# [GIVEN RECORDS]

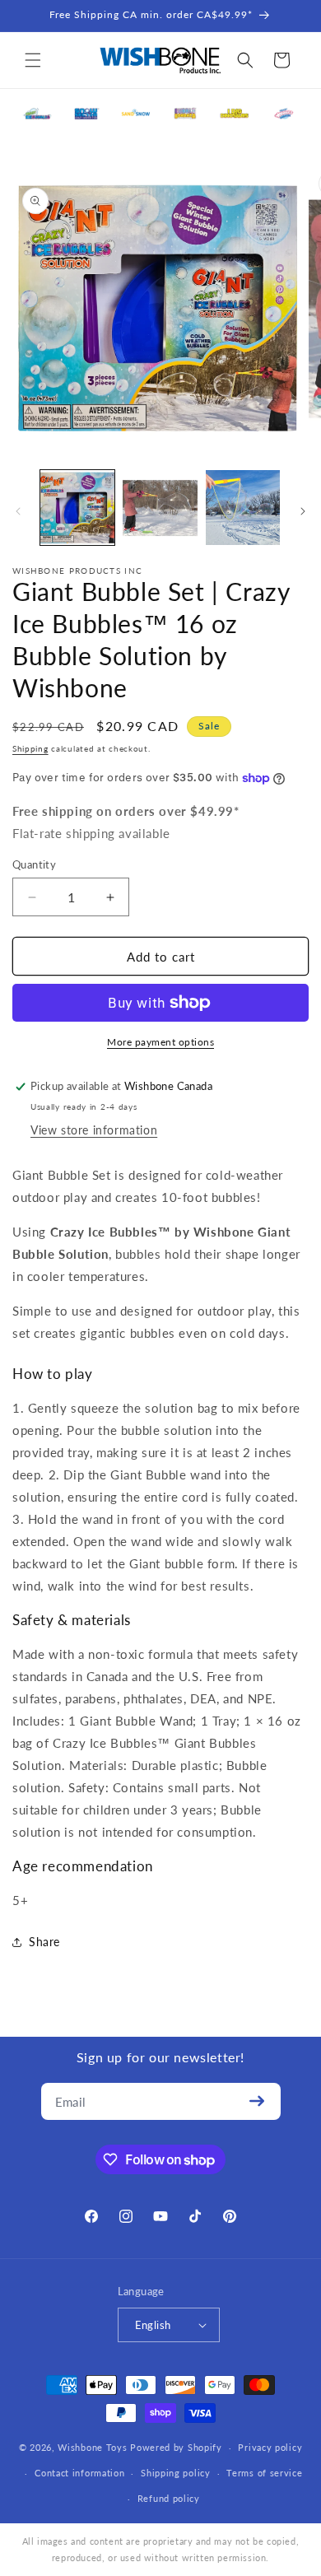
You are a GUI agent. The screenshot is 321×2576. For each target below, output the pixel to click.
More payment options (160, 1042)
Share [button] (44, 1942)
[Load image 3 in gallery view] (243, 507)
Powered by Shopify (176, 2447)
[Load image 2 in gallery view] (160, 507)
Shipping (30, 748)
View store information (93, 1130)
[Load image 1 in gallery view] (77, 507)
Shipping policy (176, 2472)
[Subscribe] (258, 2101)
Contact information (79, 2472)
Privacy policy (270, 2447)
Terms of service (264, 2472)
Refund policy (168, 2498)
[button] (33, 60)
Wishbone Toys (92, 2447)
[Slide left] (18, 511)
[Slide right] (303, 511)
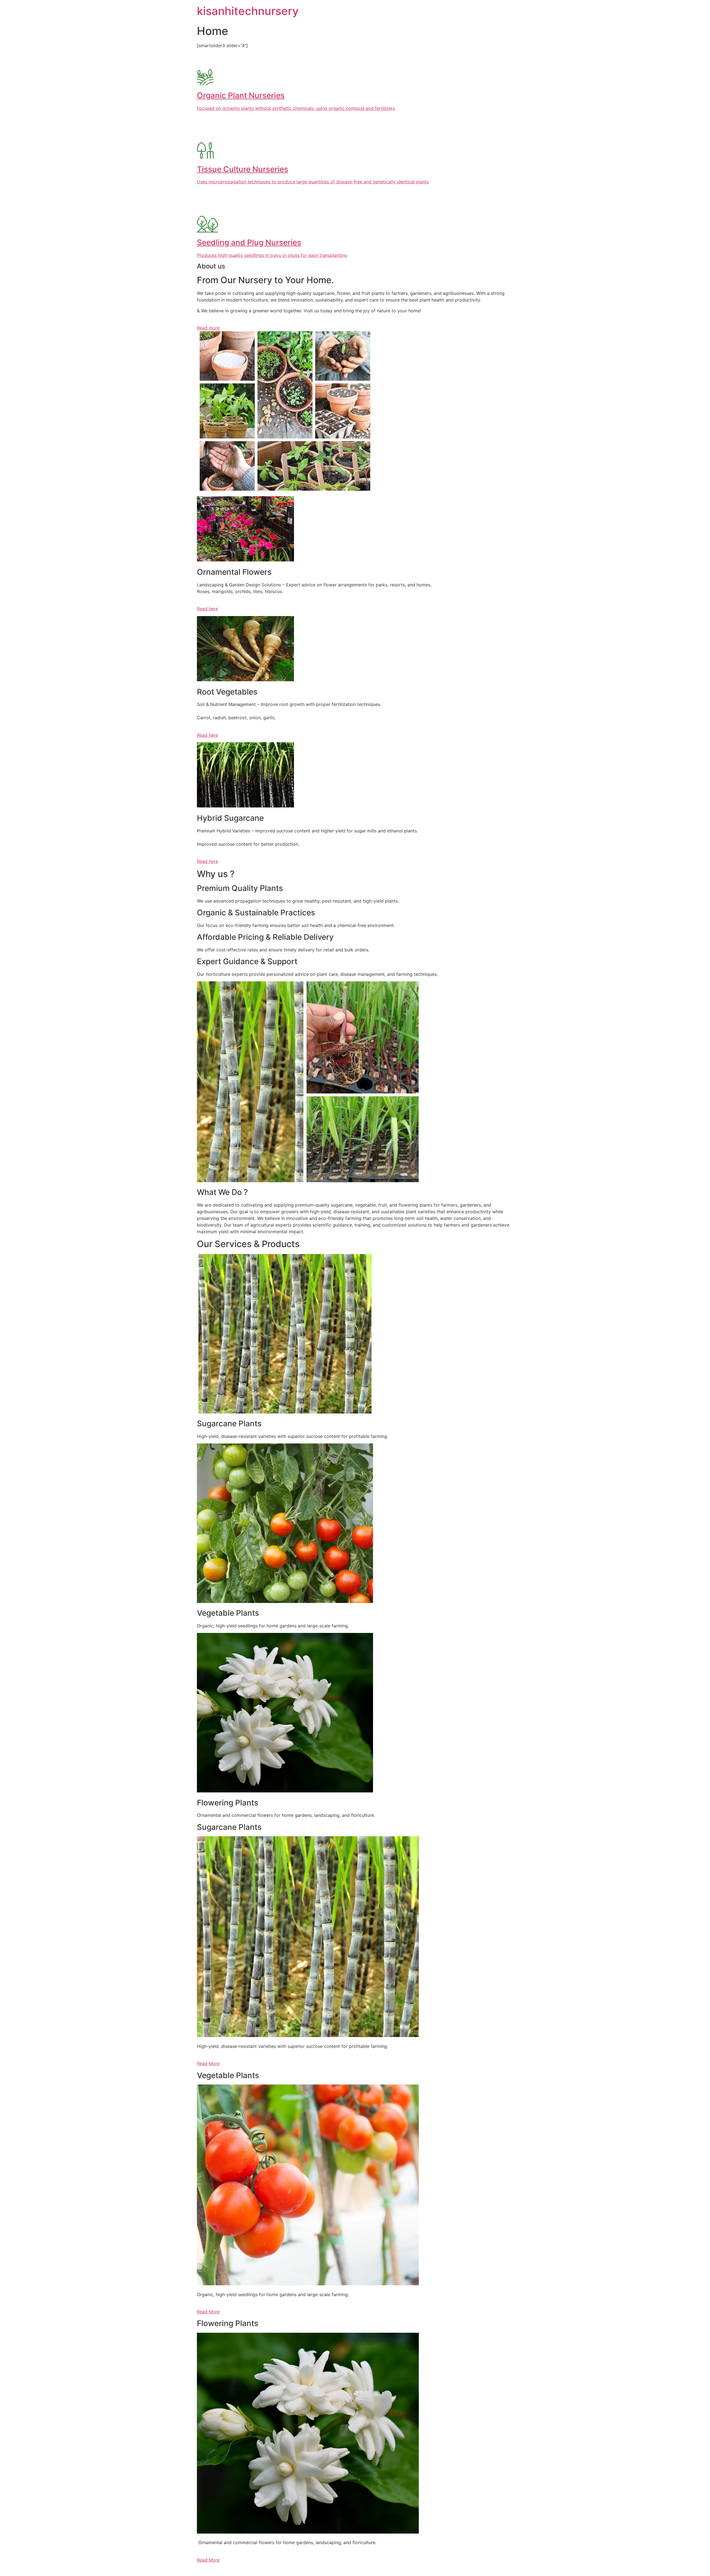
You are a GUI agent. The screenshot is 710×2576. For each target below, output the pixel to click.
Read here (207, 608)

# [WHAT TO DO]
Print each entry above exactly. The pictures should not be printed.

# [EXPECTED OUTPUT]
You are a GUI agent. The screenshot is 321×2576. For each target below, output the pixel to click.
More payment options (160, 1042)
Share [button] (44, 1942)
[Load image 3 in gallery view] (243, 507)
Powered by Shopify (176, 2447)
[Load image 2 in gallery view] (160, 507)
Shipping (30, 748)
View store information (93, 1130)
[Load image 1 in gallery view] (77, 507)
Shipping policy (176, 2472)
[Subscribe] (258, 2101)
Contact information (79, 2472)
Privacy policy (270, 2447)
Terms of service (264, 2472)
Refund policy (168, 2498)
[button] (33, 60)
Wishbone Toys (92, 2447)
[Slide left] (18, 511)
[Slide right] (303, 511)
You are a GUI agent. The screenshot is 710×2576. For each target below, output the pixel to click.
Read here (207, 608)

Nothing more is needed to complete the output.